> _YOUR GOAL_
Pick the lines holding the string "computer" out of the records and copy them.

> _ENTRIES SHOWN_
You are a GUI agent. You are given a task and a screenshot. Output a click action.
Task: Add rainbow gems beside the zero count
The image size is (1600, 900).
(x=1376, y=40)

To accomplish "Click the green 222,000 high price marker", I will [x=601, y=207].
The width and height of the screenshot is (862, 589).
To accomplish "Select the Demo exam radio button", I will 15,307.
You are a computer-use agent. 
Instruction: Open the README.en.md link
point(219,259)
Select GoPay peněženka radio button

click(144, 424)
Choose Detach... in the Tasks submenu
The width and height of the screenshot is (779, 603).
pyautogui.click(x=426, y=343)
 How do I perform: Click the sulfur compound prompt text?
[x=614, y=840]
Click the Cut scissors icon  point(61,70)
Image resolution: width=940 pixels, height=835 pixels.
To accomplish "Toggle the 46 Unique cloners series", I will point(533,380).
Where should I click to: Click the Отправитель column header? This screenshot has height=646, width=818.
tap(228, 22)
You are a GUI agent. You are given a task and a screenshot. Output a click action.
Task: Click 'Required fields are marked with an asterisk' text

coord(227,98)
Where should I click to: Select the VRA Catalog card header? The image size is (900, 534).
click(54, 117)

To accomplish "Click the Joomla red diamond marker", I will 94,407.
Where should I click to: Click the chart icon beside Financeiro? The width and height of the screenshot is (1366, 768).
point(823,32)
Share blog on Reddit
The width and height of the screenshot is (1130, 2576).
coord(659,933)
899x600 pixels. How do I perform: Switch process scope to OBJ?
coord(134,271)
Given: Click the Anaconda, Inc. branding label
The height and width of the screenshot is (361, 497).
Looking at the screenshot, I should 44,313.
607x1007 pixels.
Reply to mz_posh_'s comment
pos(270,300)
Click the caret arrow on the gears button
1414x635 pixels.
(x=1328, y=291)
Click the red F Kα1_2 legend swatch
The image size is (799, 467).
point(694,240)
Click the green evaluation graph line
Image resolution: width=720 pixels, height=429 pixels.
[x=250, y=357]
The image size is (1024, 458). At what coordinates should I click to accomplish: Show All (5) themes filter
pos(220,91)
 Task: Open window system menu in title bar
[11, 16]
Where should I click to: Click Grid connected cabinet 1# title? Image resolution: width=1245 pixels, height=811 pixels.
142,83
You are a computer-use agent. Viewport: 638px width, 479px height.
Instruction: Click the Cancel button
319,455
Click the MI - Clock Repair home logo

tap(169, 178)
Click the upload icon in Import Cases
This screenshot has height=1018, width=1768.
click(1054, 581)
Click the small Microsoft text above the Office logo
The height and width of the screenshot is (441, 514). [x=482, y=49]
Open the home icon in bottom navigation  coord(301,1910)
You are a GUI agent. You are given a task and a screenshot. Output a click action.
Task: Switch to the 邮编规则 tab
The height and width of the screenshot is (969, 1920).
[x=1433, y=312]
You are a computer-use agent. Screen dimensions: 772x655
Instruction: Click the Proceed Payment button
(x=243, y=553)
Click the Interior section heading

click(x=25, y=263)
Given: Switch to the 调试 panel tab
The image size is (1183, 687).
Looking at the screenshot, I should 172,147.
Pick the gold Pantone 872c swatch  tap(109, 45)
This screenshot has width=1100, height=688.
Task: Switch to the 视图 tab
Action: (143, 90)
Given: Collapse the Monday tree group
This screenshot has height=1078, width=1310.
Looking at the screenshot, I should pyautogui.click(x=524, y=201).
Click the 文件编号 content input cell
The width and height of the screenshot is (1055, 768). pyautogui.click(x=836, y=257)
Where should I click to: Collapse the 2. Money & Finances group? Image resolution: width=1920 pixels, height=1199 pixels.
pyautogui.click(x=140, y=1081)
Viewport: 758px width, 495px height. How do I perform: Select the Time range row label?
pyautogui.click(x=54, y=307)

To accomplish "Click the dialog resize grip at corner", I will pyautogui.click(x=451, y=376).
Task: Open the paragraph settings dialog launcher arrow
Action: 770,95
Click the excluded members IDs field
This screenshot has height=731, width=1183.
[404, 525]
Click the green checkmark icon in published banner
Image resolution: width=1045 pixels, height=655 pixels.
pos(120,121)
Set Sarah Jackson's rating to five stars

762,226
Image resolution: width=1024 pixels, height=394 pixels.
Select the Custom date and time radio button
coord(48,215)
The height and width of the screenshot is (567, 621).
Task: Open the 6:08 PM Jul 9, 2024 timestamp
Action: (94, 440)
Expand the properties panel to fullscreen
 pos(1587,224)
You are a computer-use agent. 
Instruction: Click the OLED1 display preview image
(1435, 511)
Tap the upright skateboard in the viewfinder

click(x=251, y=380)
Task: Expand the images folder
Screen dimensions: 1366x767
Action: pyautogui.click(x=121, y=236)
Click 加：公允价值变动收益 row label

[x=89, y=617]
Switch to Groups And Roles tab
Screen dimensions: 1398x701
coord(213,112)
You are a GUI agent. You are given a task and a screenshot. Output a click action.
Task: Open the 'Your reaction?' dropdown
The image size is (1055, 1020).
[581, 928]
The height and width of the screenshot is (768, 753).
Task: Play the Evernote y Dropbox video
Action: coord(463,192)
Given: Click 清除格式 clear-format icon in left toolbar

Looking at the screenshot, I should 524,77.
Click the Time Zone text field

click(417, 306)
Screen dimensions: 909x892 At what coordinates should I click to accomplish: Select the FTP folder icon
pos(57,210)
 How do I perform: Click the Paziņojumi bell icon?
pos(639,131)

> _WRITTEN ANSWER_
You are a computer-use agent. 
You are a computer-use agent. Viewport: 638px width, 479px height.
You are a computer-use agent. Screen dimensions: 772x655
You are a computer-use agent. 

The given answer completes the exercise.